Open mfbalin opened 5 days ago

mfbalin commented 5 days ago

https://github.com/mlcommons/training_policies/blob/master/training_rules.adoc#14-appendix-benchmark-specific-rules

Here, it is stated that feature caching is not allowed. What is the definition of feature caching?

We are preparing to make a submission using the GraphBolt GNN dataloader and our framework has support for feature and graph caching on GPUs with no redundancy across GPUs. We also support caching in the system memory so I am wondering whether I can utilize any of these components for a valid closed MLPerf submission for gnn node classification.

GraphBolt's caching facilities: https://www.dgl.ai/dgl_docs/generated/dgl.graphbolt.CPUCachedFeature.html https://www.dgl.ai/dgl_docs/generated/dgl.graphbolt.GPUCachedFeature.html

ShriyaPalsamudram commented 4 days ago

Based on the rules, feature caching of any form is not allowed.

@drcanchi can you please review GraphBolt's caching and comment on whether this is any different and whether it can be used?

mfbalin commented 4 days ago

@ShriyaPalsamudram why is such caching not allowed? Both CPU and GPU memory hierarchies are made of multiple levels and caching is prevalently used to make anything run fast in hardware.

In our case, we treat GPU memory as a cache for the CPU memory which is a cache for the SSD storage.

ShriyaPalsamudram commented 4 days ago

The reason to disallow faature caching is to make the benchmark representative of real-world GNN workloads which typically work on much much larger datasets (and features). Because we couldn't access an open-sourced dataset that matches in size, we had to settle for a smaller one but make the benchmark be as representative as possible.

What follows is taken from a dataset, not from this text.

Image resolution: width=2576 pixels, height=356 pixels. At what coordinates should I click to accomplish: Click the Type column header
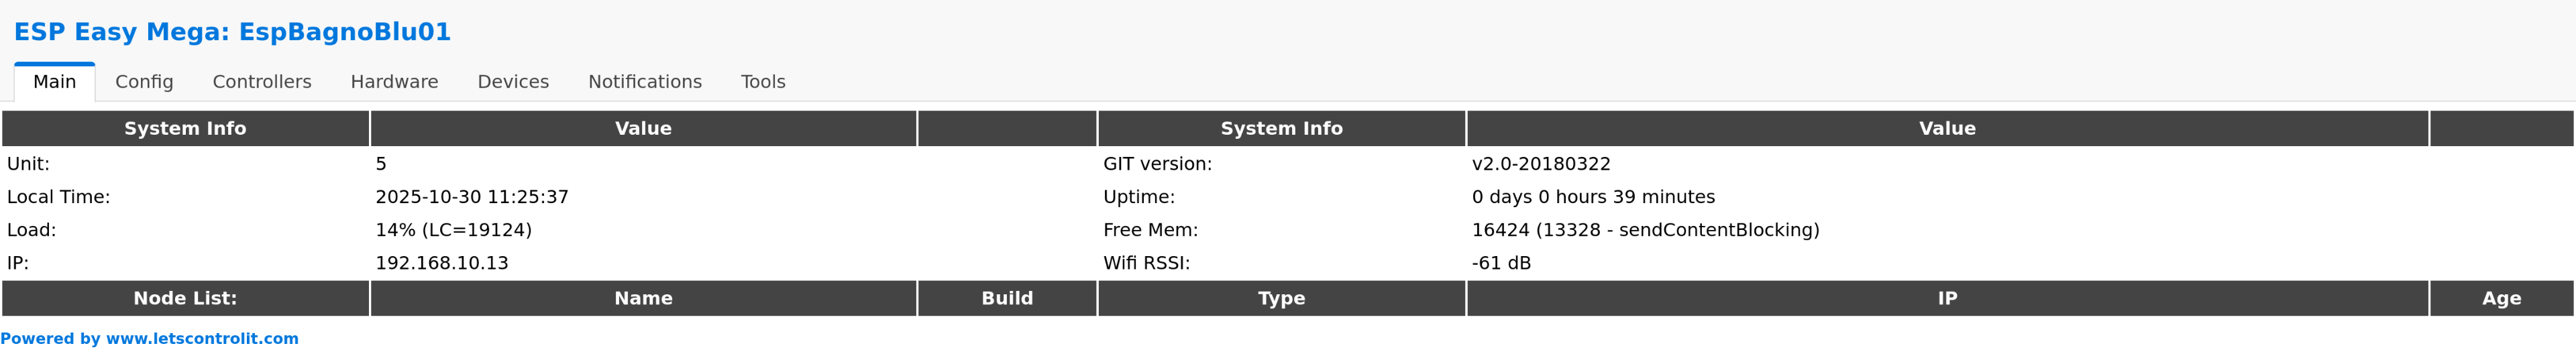pos(1281,298)
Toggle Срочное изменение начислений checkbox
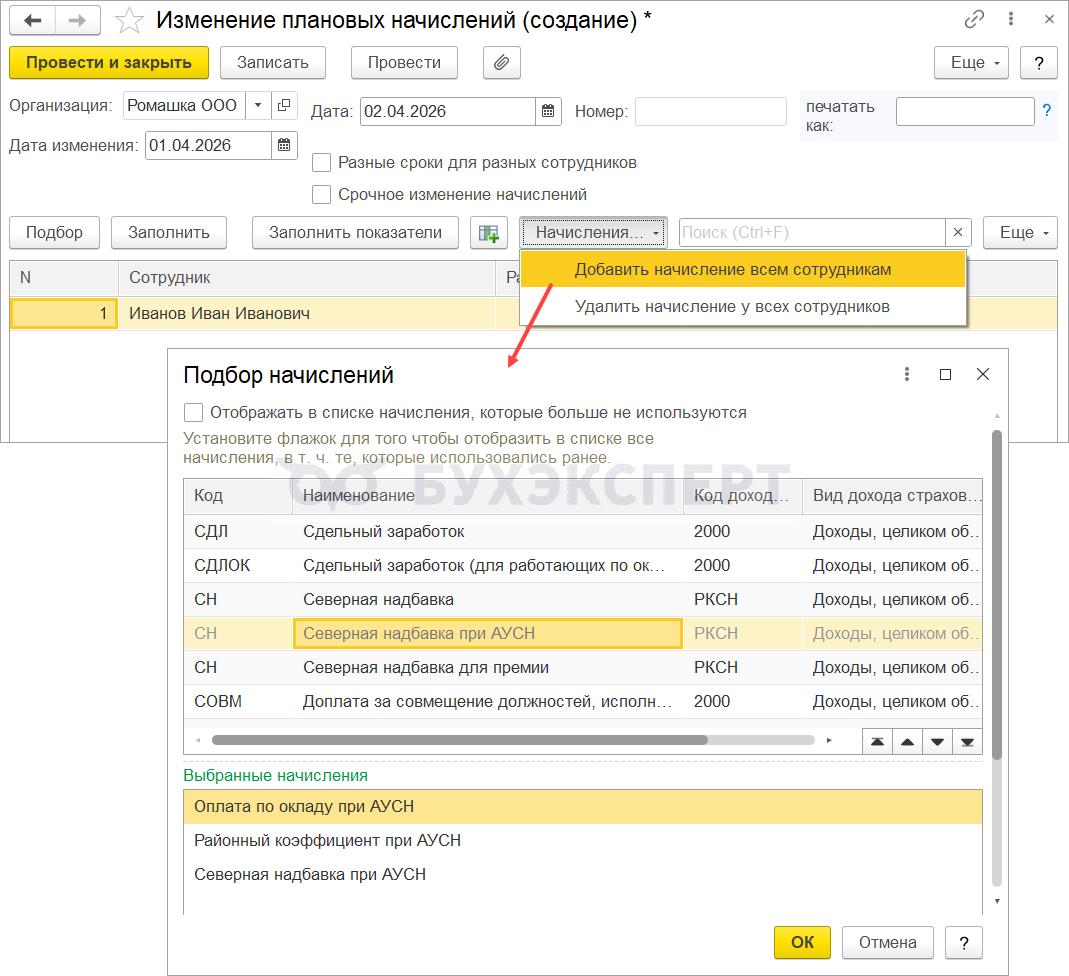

mfbalin commented 4 days ago

The reason to disallow faature caching is to make the benchmark representative of real-world GNN workloads which typically work on much much larger datasets (and features). Because we couldn't access an open-sourced dataset that matches in size, we had to settle for a smaller one but make the benchmark be as representative as possible.

Even when the dataset is large, caching will be employed to extract maximum performance from the underlying hardware. I guess we will have to make a submission in the open category to showcase what our software is capable of. Will any future submission utilizing caching qualify for the open division?